The county’s investment is a major step forward for a $25 million metro-wide initiative — called the NOAH Impact Fund — being launched this fall by the Greater Minnesota Housing Fund, with the goal of preserving 1,000 affordable units in the seven-county metro area.
“We’re hoping to make a dent in the problem in stemming the loss of this affordable housing,” said Warren Hanson, president of the Housing Fund. “Our market is facing an enormous amount of risk or loss to our affordable housing stock.”
While the threat to affordable housing ranges across the state and region, Hennepin County has about half the metro area’s affordable housing rentals and 30 percent of all rentals in Minnesota. So far this year, the county has lost at least 1,300 affordable units.
Audrey Ryan had lived in one of them in Golden Valley for more than a decade before getting an abrupt notice this spring to move out of her two-bedroom apartment. Renovations had resulted in a rent hike of up to 40 percent.
“I had a month to pack up 15 years of whatever I had,” she said. “It’s very scary for people who cannot afford to move somewhere else.”
While some residents moved to homeless shelters, Ryan found a one-bedroom apartment in New Hope, forcing her three adult sons to find other living arrangements.
“It’s very difficult,” she said.
A growing problem
The loss of affordable housing is a “crisis,” Hanson told Hennepin County commissioners this week, adding that “the need and the urgency is very, very high.”
The County Board, voting as the Housing and Redevelopment Authority, unanimously approved the measure.
“This is a really big deal here. It’s a very smart way of going forward,” Commissioner Peter McLaughlin said at the meeting. “It’s the first fund of its kind in Minnesota.”

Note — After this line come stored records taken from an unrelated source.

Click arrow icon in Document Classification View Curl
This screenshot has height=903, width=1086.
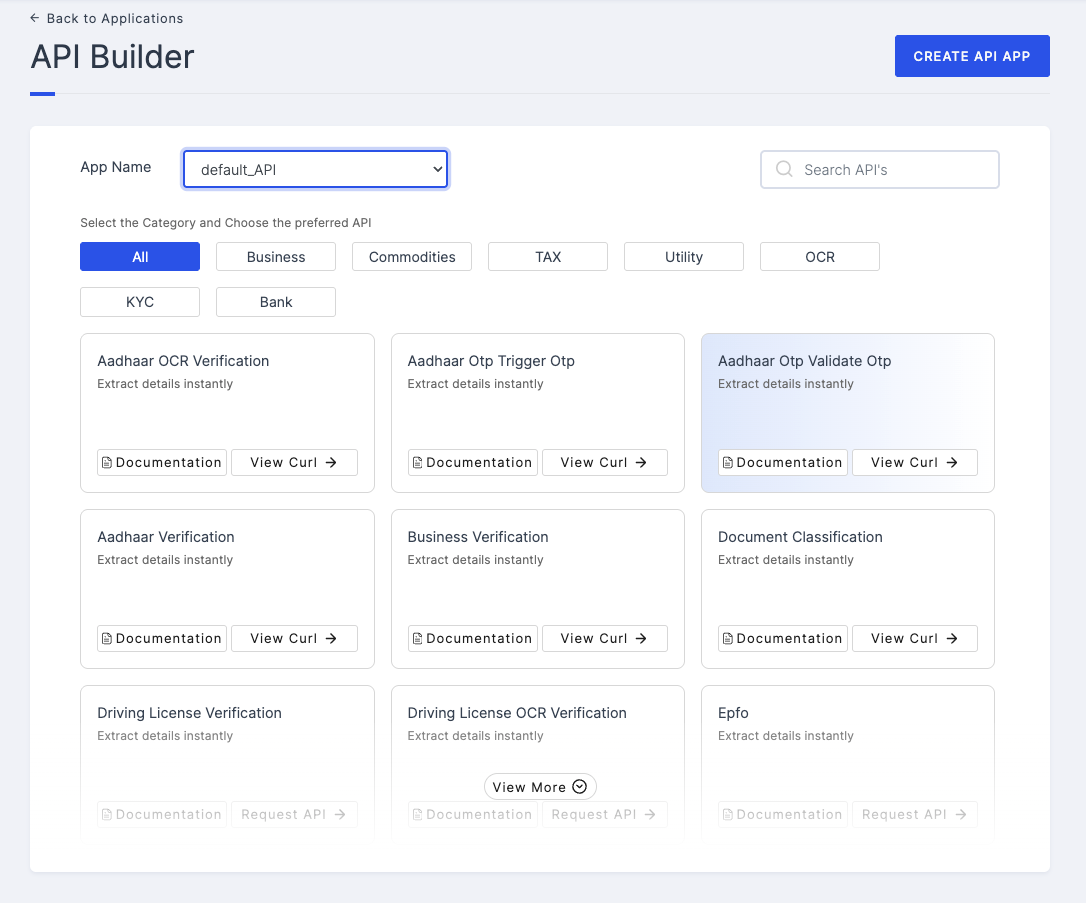[x=952, y=639]
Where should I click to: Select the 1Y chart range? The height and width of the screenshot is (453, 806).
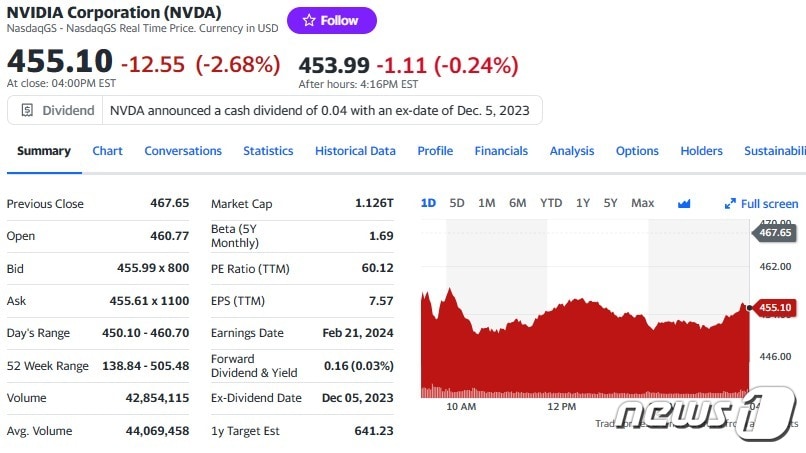point(583,203)
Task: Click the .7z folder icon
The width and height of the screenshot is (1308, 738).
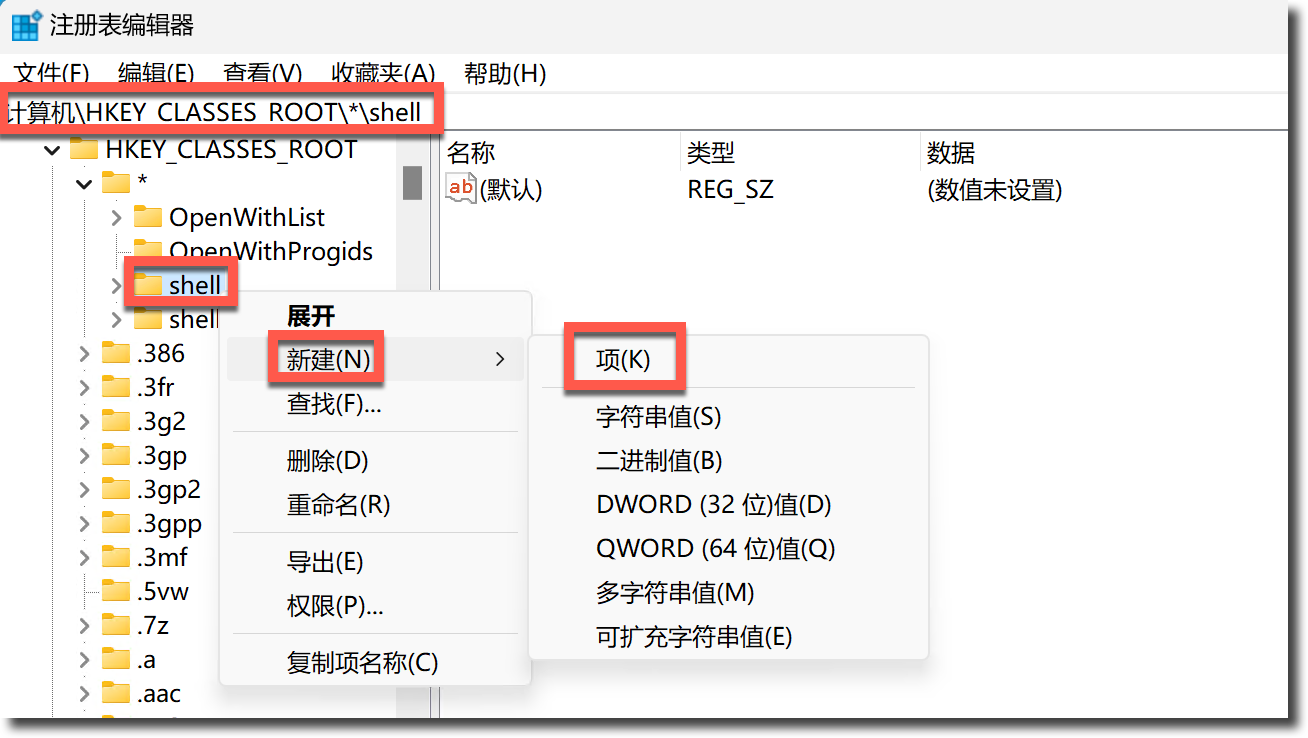Action: 116,625
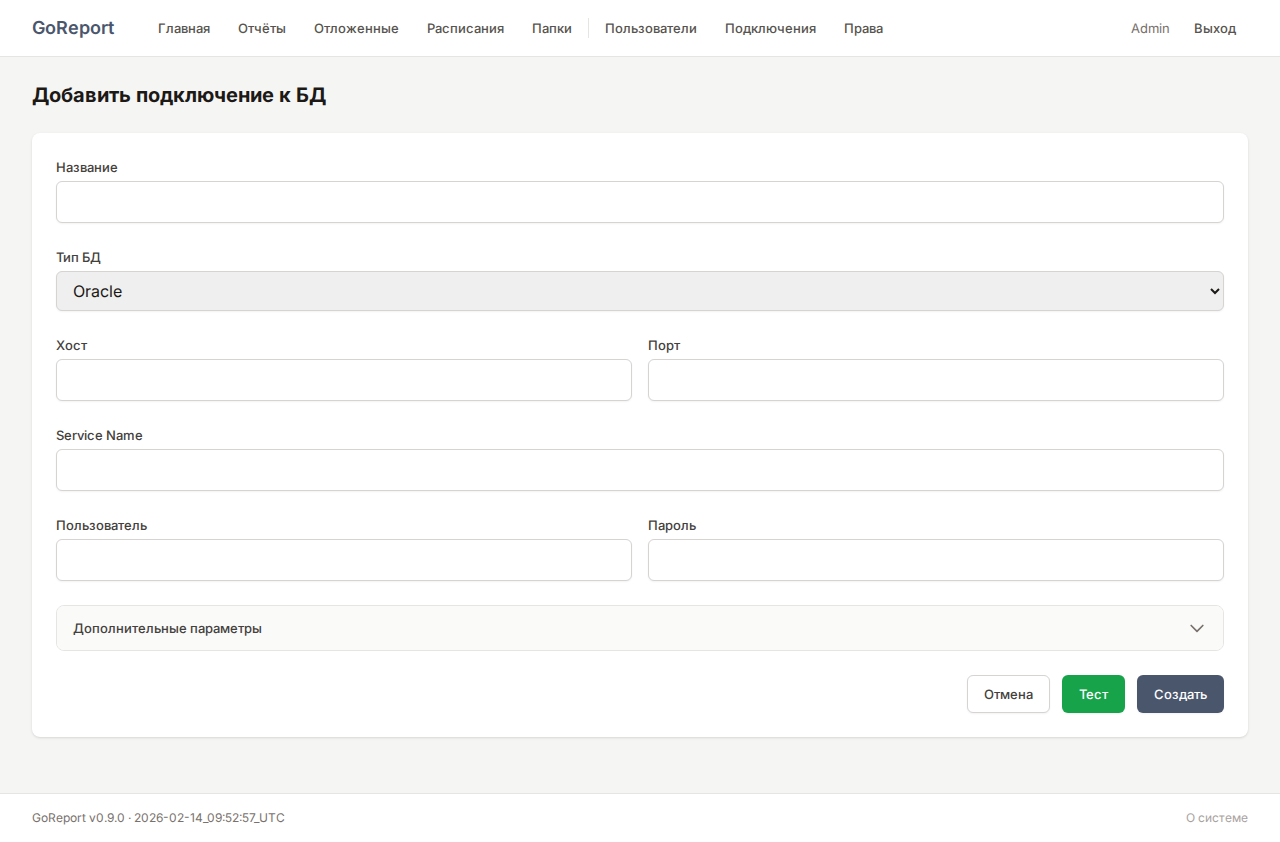Viewport: 1280px width, 842px height.
Task: Open the Права page
Action: tap(863, 28)
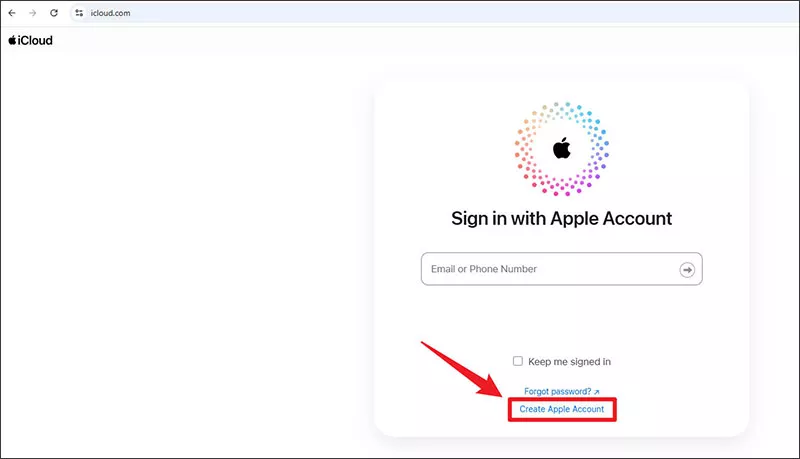Open the Forgot password link

[x=557, y=391]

Past efforts have focused on building affordable housing to combat its growing scarcity in the Twin Cities’ tight rental market. But communities are still seeing a net loss when existing units go upscale.
The county’s $3 million investment, scheduled to be paid back in 10 years, is the first major step for the new fund. It will provide 30 percent of the equity needed to finance housing purchases, with the rest coming from traditional mortgage financing.

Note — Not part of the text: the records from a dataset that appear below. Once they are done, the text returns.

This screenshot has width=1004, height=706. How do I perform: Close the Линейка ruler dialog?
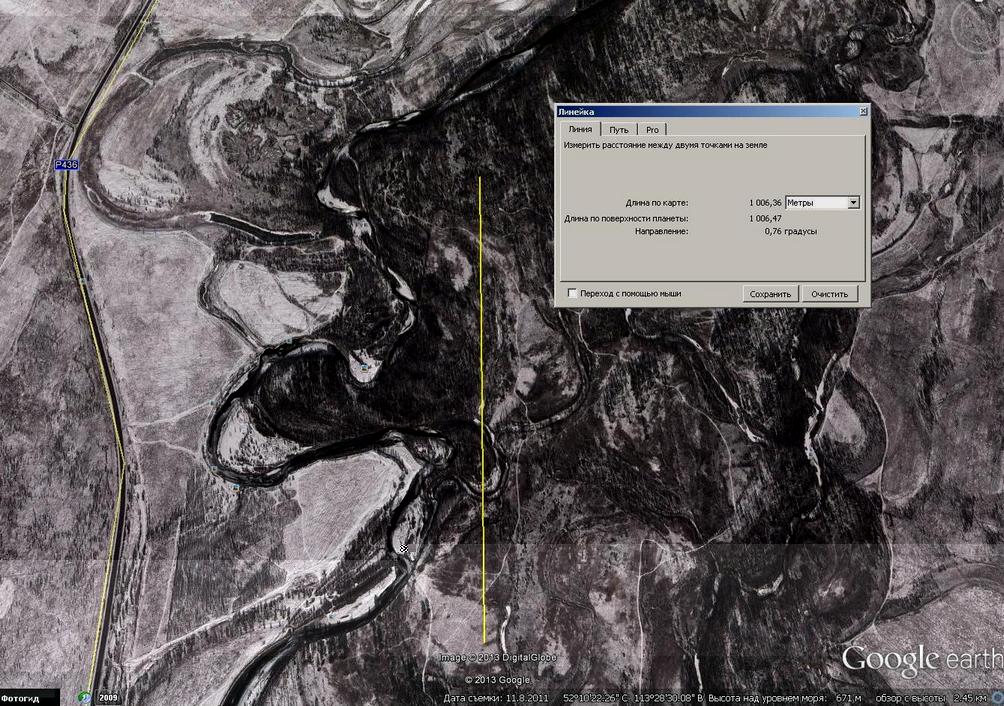click(862, 112)
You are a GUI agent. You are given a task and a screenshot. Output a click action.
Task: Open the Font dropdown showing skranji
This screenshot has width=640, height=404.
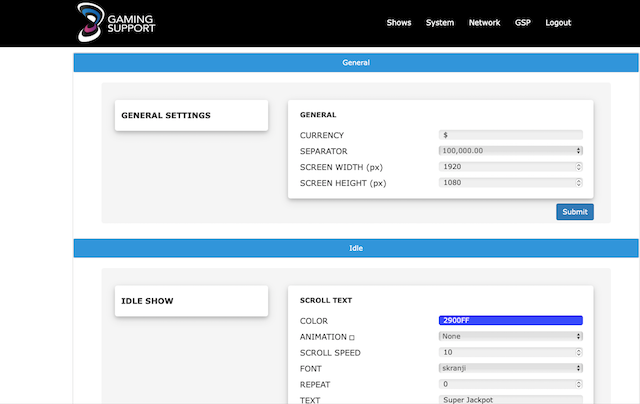tap(510, 368)

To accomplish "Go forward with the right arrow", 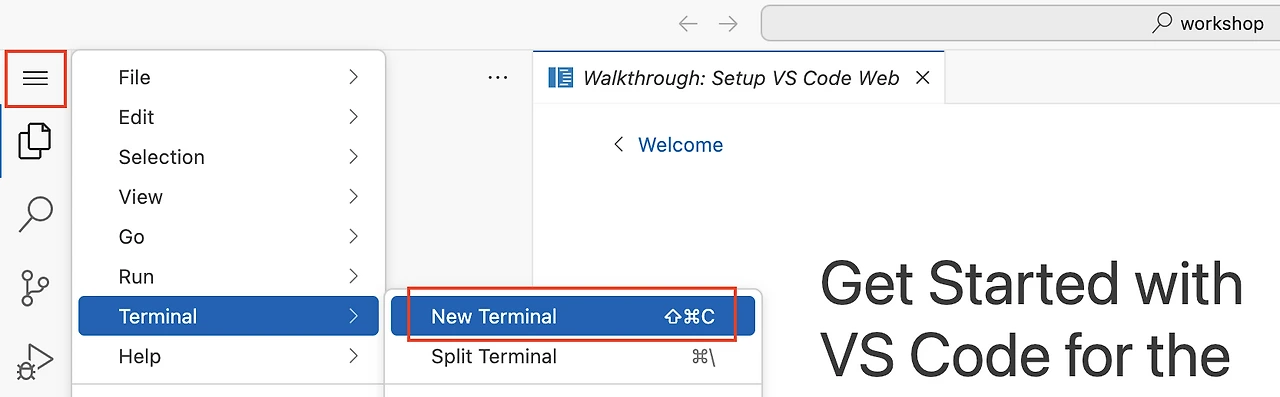I will tap(728, 23).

So far, besides the county’s funding, the McKnight Foundation has invested $1 million in the initiative and the Greater Minnesota Housing Fund, $2.25 million. Hanson said he hopes to get other agencies, banks, developers and foundations on board to raise the remaining $18.75 million.
Hennepin County has about 82,000 units of unsubsidized multifamily rental housing, with rents affordable to households with incomes at or below 60 percent of the county’s average median income — $51,480 for a family of four.
Now, 1,000 units most at risk of being converted into higher-end rentals will be bought and fixed up. The focus is on Class B and C apartments, places built between 1940 and 1990 that usually come with rents from $550 to $1,100.
“There will be no granite countertops,” Hanson said. “It might need a paint-up and fix-up … but we’re not going upscale here. No pet spas.”
With Hennepin County already losing more than 1,300 units this year, the initiative is “a good first step,” said Eric Hauge of Home Line, a Minneapolis-based tenant advocacy group.
He called for more protections to be put in place for tenants, and for cities to get involved — such as Richfield, St. Louis Park and Golden Valley — that have seen affordable housing go upscale.
“It’s a good example Hennepin County is setting,” he said.
“The cities are sort of looking at each other and saying, ‘Who’s going to do something about this?’ ”
Renters at Fountain Terrace, a 72-unit apartment building in New Brighton, were facing rent increases of more than $200 until the Greater Minnesota Housing Fund and developer Real Estate Equities teamed up to test a pilot program last year.
For $6.8 million, the partners bought the brick building, replaced some appliances, did minor repairs and put a fresh coat of paint on the walls and new carpet in hallways.
Rents are $1,000 to $1,075 for a two-bedroom apartment, increases of about $25 to $50 a month.
The result: Fountain Terrace has a 3 percent vacancy rate and has maintained its affordability for people who need it, like Charlene Nolin.
The single mom and former surgical technician, who can’t work due to a disability, moved there because it’s affordable, safe and secluded for her and her 18-year-old daughter.
“People who have Section 8 have gotten a bad rap; we’re often thought of as drug users and dirty,” Nolin said, adding that the stereotype and decreasing affordable housing made finding a place difficult.
“I should be able to find housing,” she said.